▸ **To do**
Copy exactly the lines of the records below, starting at the line that contains "The width and" and continuing through the last line, both included; omit any pictures.
————
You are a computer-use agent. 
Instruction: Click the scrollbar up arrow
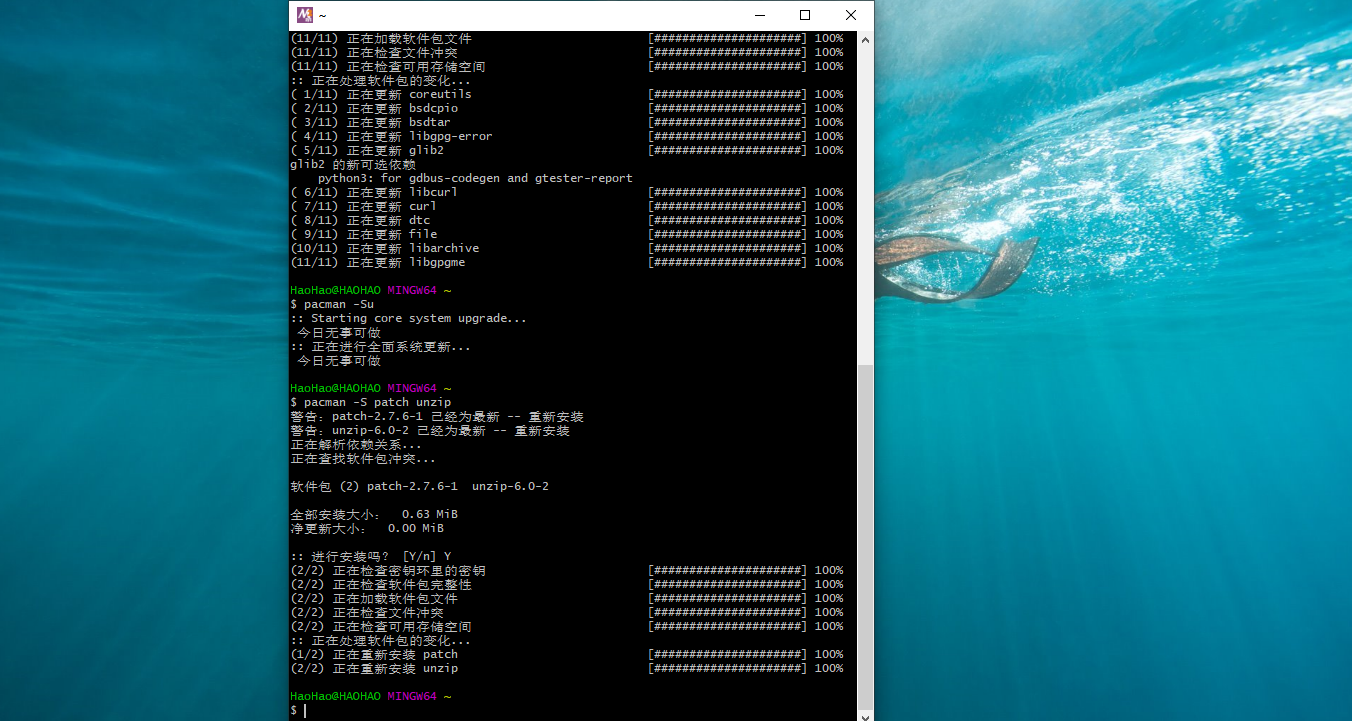point(865,38)
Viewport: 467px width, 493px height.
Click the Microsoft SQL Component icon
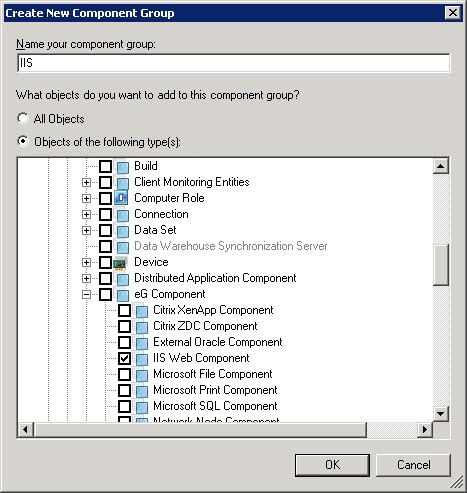[x=141, y=406]
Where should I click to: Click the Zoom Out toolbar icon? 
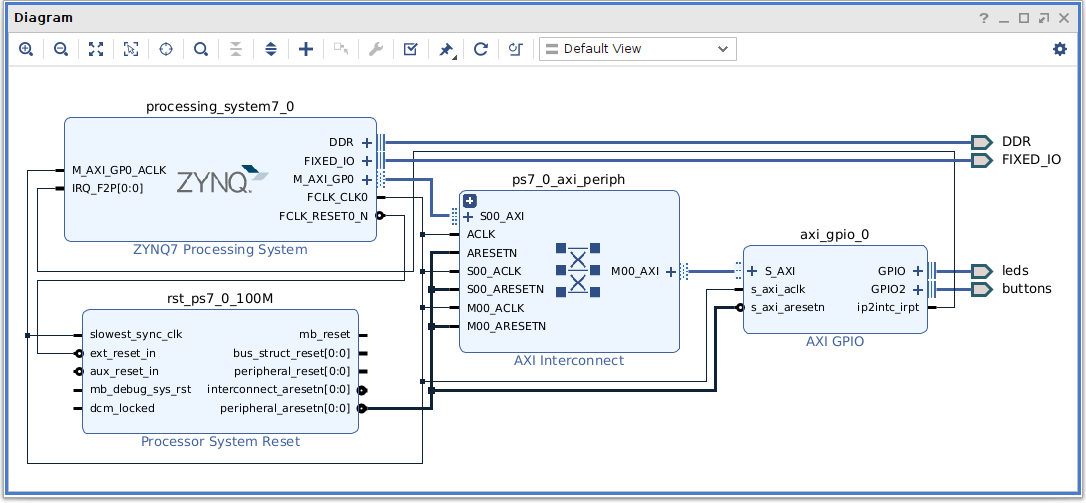tap(61, 49)
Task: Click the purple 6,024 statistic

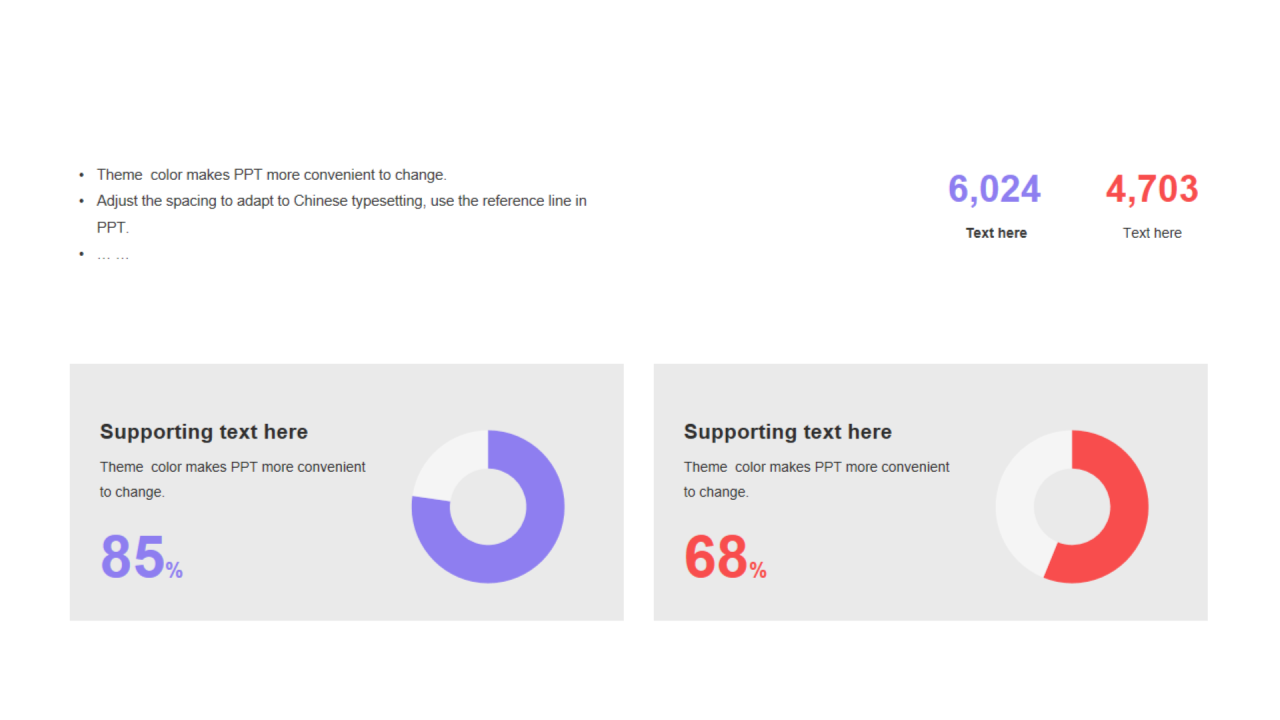Action: pos(994,189)
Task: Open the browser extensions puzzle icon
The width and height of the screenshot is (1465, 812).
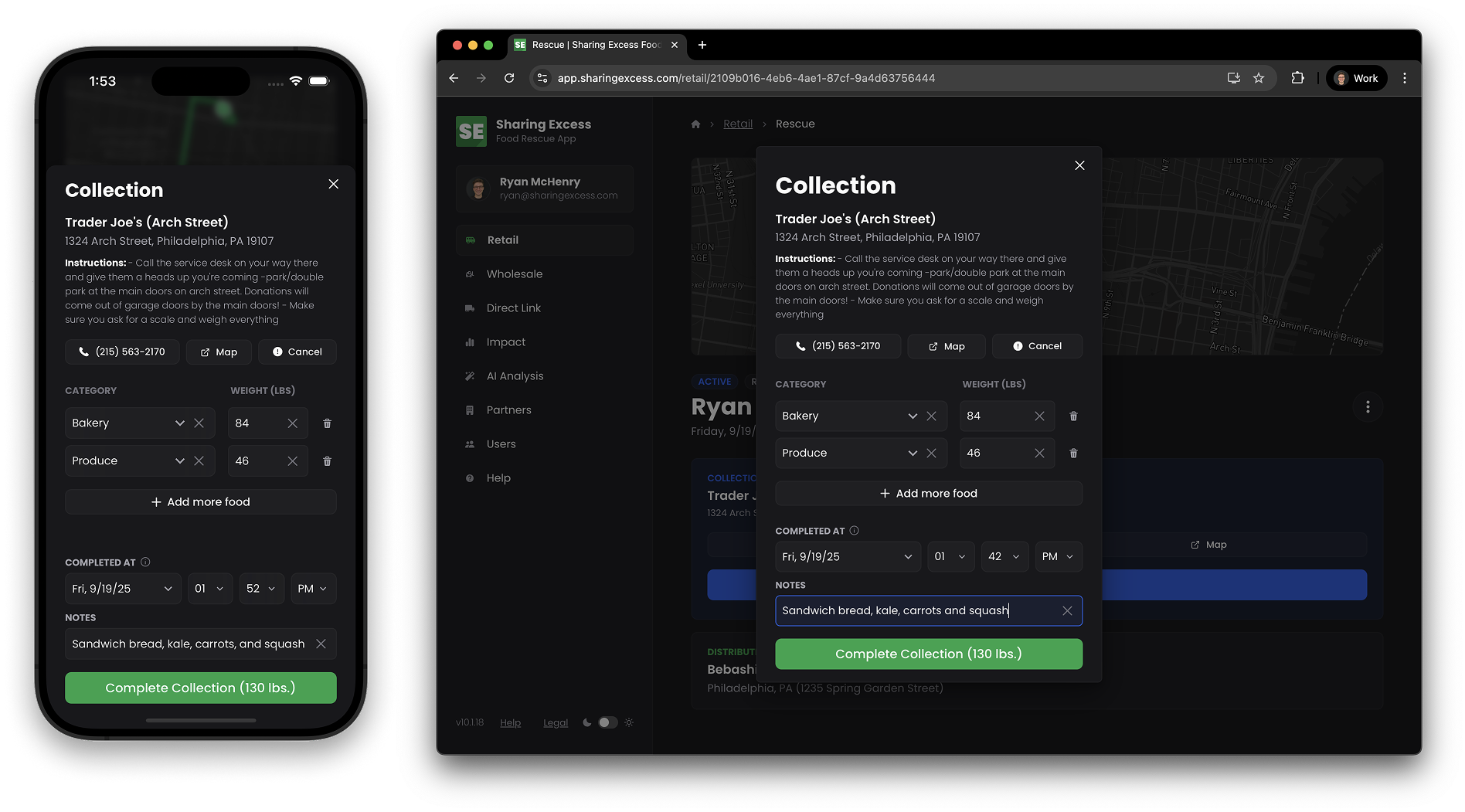Action: click(1297, 78)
————
▸ **The completed task**
The width and height of the screenshot is (1465, 812).
Action: click(1297, 78)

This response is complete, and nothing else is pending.